В тени атомной бомбы

Афиша спектакля

Нью-Йоркский альманах

Александр Генис: Сегодняшний Нью-Йоркский альманах выходит в знаменательную дату – 6 августа. В этот день была сброшена бомба на Хиросиму и начался ядерный век. Сартр тогда сказал, что теперь наконец человечество стало по-настоящему свободно, ибо оно может себя уничтожить. Значение этого события невероятно велико, оно отразилось на всех, конечно, странах, но в Америке об этом не забывают никогда. И одно из самых важных художественных произведений на эту тему – опера нашего с вами любимого американского композитора-современника Джона Адамса "Доктор Атомик". В эти дни проходила премьера новой постановки этой оперы. Она поставлена в тех местах, где родилась атомная бомба, не так далеко от Лос-Аламоса в том же штате Нью-Мексико.

Соломон Волков: Премьера оперы была в Санта-Фе.

Александр Генис: Под открытым небом. Когда певцы пели, то они показывали рукой в сторону Лос-Аламоса, в сторону той пустыни, где появился первый ядерный гриб.

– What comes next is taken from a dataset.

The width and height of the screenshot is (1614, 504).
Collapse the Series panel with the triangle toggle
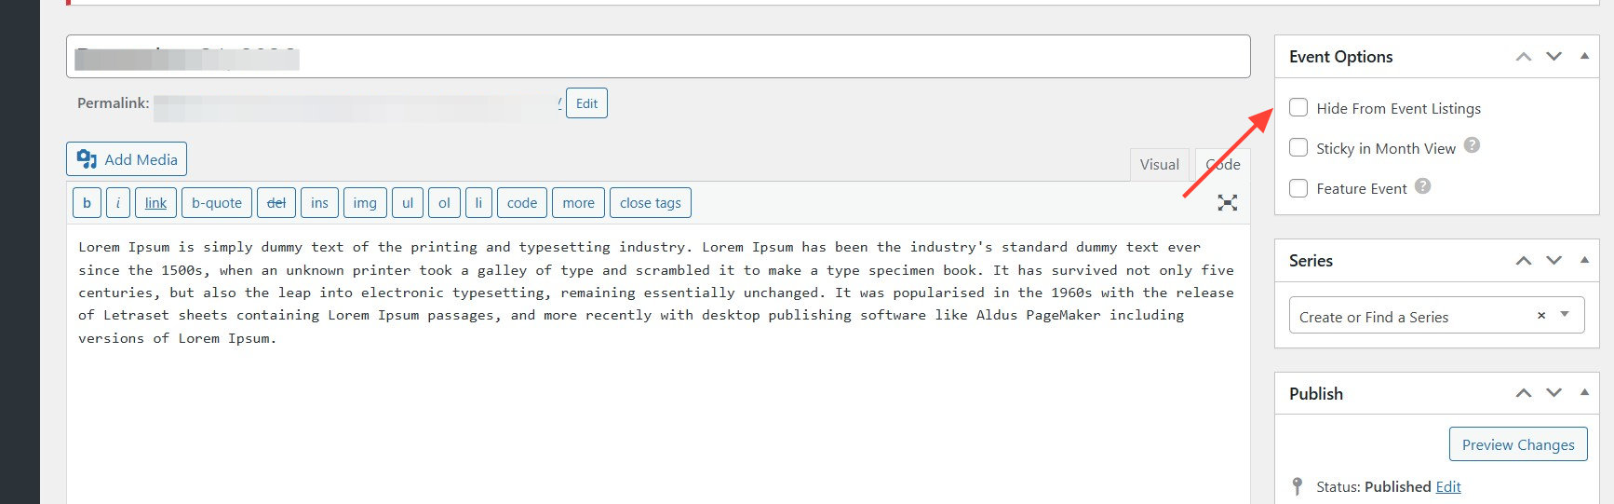pyautogui.click(x=1584, y=261)
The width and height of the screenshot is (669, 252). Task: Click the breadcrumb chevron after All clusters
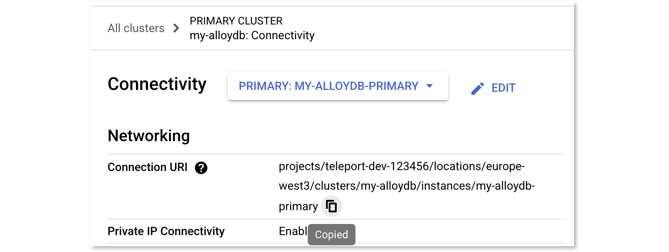(x=176, y=28)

Соломон Волков: Два замечания на полях. Во-первых, я думаю, что не только в Америке об этой дате помнят, помнят о ней в первую очередь, я думаю, все-таки в Японии, где это событие осталось грандиозной национальной драмой, в гораздо большей степени, чем в Америке. Это понятно, потому что пострадали японцы.

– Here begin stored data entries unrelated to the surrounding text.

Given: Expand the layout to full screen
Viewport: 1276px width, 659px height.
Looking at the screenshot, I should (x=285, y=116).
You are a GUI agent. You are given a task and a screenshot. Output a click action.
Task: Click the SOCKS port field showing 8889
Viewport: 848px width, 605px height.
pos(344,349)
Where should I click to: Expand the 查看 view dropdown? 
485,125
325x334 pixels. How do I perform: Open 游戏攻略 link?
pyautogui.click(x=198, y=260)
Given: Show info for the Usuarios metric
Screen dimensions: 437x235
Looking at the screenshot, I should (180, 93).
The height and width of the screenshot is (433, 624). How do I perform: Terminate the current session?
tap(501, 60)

Александр Генис: Бесспорно. Но речь идет о том, что нравственный вопрос – следовало или не следовало бросать эту бомбу, – он в первую очередь остро стоит перед американцами. Он до сих пор не решен. Это больной вопрос для всей нации.

Соломон Волков: Я тут хочу добавить еще вот что. Вы сказали о сочинении Адамса, мы оба его очень высоко его ценим и соглашаемся в том, что это наиболее интересный из живущих американских композиторов. Но о наступлении ядерного века и об американских бомбардировках (здесь мы должны добавить к Хиросиме еще и Нагасаки) писал не только он. Вспомните, ведь в Советском Союзе это была довольно излюбленная тема антиамериканской пропаганды – атомные взрывы. Советским композиторам и польским композиторам, как и другим композиторам в сфере советского блока, дозволялось писать экспрессионистскую музыку, если она отражала американские взрывы. У Альфреда Шнитке есть оратория "Нагасаки", которая открыла на самом деле его композиторскую карьеру. Очень хорошее сочинение, которое нравилось Шостаковичу, сильное, экспрессионистское. Композиторы брались за это, конечно же, из-за сострадания к японцам, но главным образом для того, такой уж советский парадокс, что, взявши такую тему, они могли показать человеческие страдания в экспрессионистской манере, и что очень тоже было важно, сомнения по этому поводу.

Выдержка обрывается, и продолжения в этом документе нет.